TO DO:
Your answer is the lines below, exactly, from the one that contains "Task: Click the" through the one that contains "968x641 pixels.", both included.

DATA SHOWN:

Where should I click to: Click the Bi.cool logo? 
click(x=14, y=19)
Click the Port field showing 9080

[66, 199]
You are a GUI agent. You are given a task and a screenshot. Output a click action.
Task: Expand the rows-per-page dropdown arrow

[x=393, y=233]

* * *

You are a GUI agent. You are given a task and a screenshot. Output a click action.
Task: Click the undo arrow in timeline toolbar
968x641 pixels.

RESPONSE:
Task: Click the undo arrow in timeline toolbar
968x641 pixels.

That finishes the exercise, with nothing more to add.